Назначенный защитником Иванова адвокат Колимбас получил обвинительное заключение всего лишь за пять минут до начала слушания дела и не успел даже ознакомиться с ним. Ему не разрешили даже взглянуть на акты, поскольку там содержались совершенно секретные сведения; адвокату только представили опись основных содержавшихся в деле документов. Колимбас наклонился к Георгию Иванову и сказал:
— Я проглядел бумаги и вижу — спасения нет… Вы действительно во всем признались?
— Я ни от чего не отрекался, — ответил Иванов.
— В таком случае остается один-единственный шанс — запутать дело так, чтобы отложили его слушание…
Иванов согласился.
Адвокаты уселись слева от обвиняемых. Любопытно, что немцы предприняли особые меры предосторожности, которые не наблюдались еще ни на одном из процессов. Перед всеми входами и выходами стояли удвоенные посты охраны с оружием наизготовку, точно такие же посты были расставлены почти у всех окон зала.
Наконец члены суда заняли свои места. После проверки личности обвиняемых председательствующий объявил им состав трибунала и спросил: не будет ли каких-либо отводов личного порядка. Получив отрицательный ответ, председательствующий предоставил слово прокурору, но затем, еще раз заглянув в акты, спросил:
— А где же Панделис Лабринопулос? Я не вижу его среди обвиняемых…
Прокурор встал, подошел к судьям и что-то пояснил им шепотом.
После обвинительной речи прокурора взял слово Иванов. Он заявил, что является поляком, сыном русского офицера, инженером агрономии заморских территорий. Без драматических жестов, совершенно спокойно и вежливо, но вместе с тем решительно он ответил на все поставленные вопросы. Его показания отличались точностью, лаконичностью и знанием дела. Георгий не пытался отвертеться или пустить следствие по ложному следу. Было видно, что он не скрывает ничего из совершенного им, считая все своим патриотическим долгом. При этом Георгий умалчивал обо всем, что могло хоть в какой-то мере отразиться на судьбе товарищей. Поражали при этом его искренность и достоинство, с которыми он держался.
После того как Георгий закончил свою речь, председатель суда заявил:
— Иванов, трибунал с должным уважением относится к вашей позиции, отличающейся смелостью и искренностью. Я, со своей стороны, должен лишь выразить сожаление по поводу того, что волею судьбы человек столь ценный оказался во враждебном нам лагере.

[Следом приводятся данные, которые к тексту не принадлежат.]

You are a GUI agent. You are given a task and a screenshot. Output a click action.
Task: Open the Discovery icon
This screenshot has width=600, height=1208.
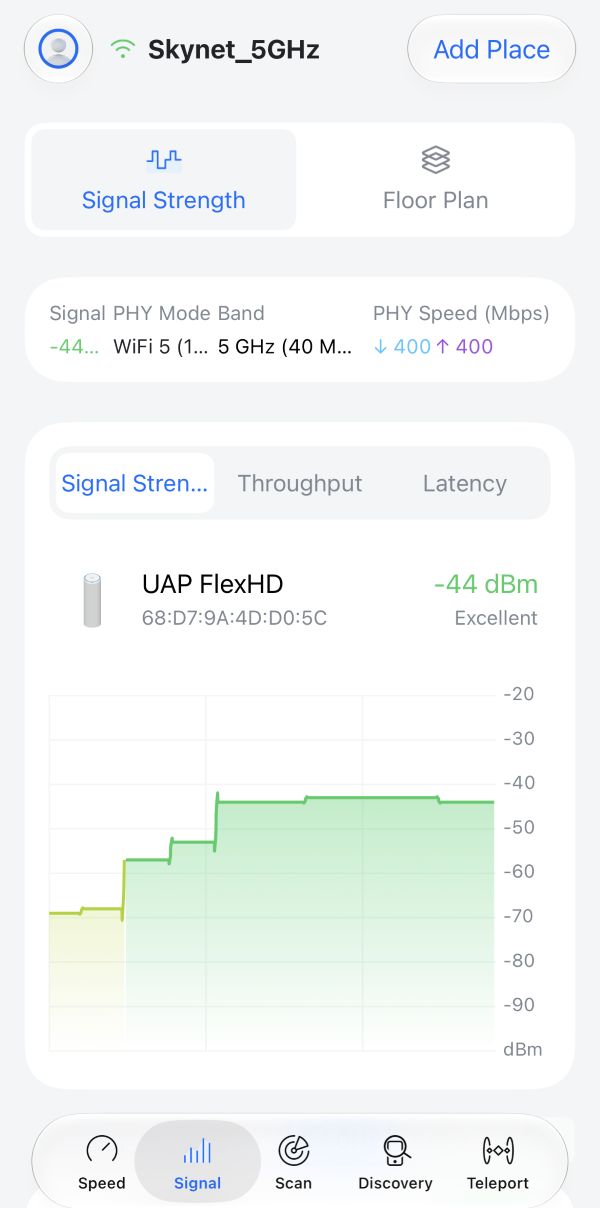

Обвиняемый выслушал комплимент с таким же невозмутимым спокойствием, с каким он ранее слушал речь прокурора, требующего для него смертного приговора. И снова поднялся прокурор. Он, видимо, хотел воспользоваться искренностью обвиняемого и задал каверзный вопрос:
— Иванов, ответьте трибуналу. Если бы вам каким-то образом удалось вырваться на свободу, что бы вы стали делать?
— Продолжал бы борьбу, — коротко ответил Георгий.
— С винтовкой в руках или же опять с помощью всяких подлых диверсионных средств — так, как вы это делали до сих пор?
— Я старался бы нанести врагу как можно больший урон, — ответил обвиняемый и внезапно, припомнив что-то, улыбнулся, — в соответствии с формулой, которую столь часто слышал от немецких солдат.